**Input data:**
::::

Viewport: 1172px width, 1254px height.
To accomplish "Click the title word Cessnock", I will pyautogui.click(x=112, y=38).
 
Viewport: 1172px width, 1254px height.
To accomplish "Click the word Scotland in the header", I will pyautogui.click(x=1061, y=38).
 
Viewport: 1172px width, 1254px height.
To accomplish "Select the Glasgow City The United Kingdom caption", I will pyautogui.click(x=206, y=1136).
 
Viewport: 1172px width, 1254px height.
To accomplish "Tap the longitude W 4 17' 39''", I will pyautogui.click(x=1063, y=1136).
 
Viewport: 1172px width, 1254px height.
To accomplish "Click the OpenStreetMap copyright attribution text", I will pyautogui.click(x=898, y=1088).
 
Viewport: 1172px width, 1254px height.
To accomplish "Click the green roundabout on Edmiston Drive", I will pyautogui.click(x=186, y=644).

::::

**Aim:** Reproduce all of the material above, replacing "To accomplish" with "To carry out" wherever it occurs and leaving everything else unchanged.

**Answer to the task:**
Viewport: 1172px width, 1254px height.
To carry out "Click the title word Cessnock", I will pyautogui.click(x=112, y=38).
 
Viewport: 1172px width, 1254px height.
To carry out "Click the word Scotland in the header", I will pyautogui.click(x=1061, y=38).
 
Viewport: 1172px width, 1254px height.
To carry out "Select the Glasgow City The United Kingdom caption", I will pyautogui.click(x=206, y=1136).
 
Viewport: 1172px width, 1254px height.
To carry out "Tap the longitude W 4 17' 39''", I will pyautogui.click(x=1063, y=1136).
 
Viewport: 1172px width, 1254px height.
To carry out "Click the OpenStreetMap copyright attribution text", I will pyautogui.click(x=898, y=1088).
 
Viewport: 1172px width, 1254px height.
To carry out "Click the green roundabout on Edmiston Drive", I will pyautogui.click(x=186, y=644).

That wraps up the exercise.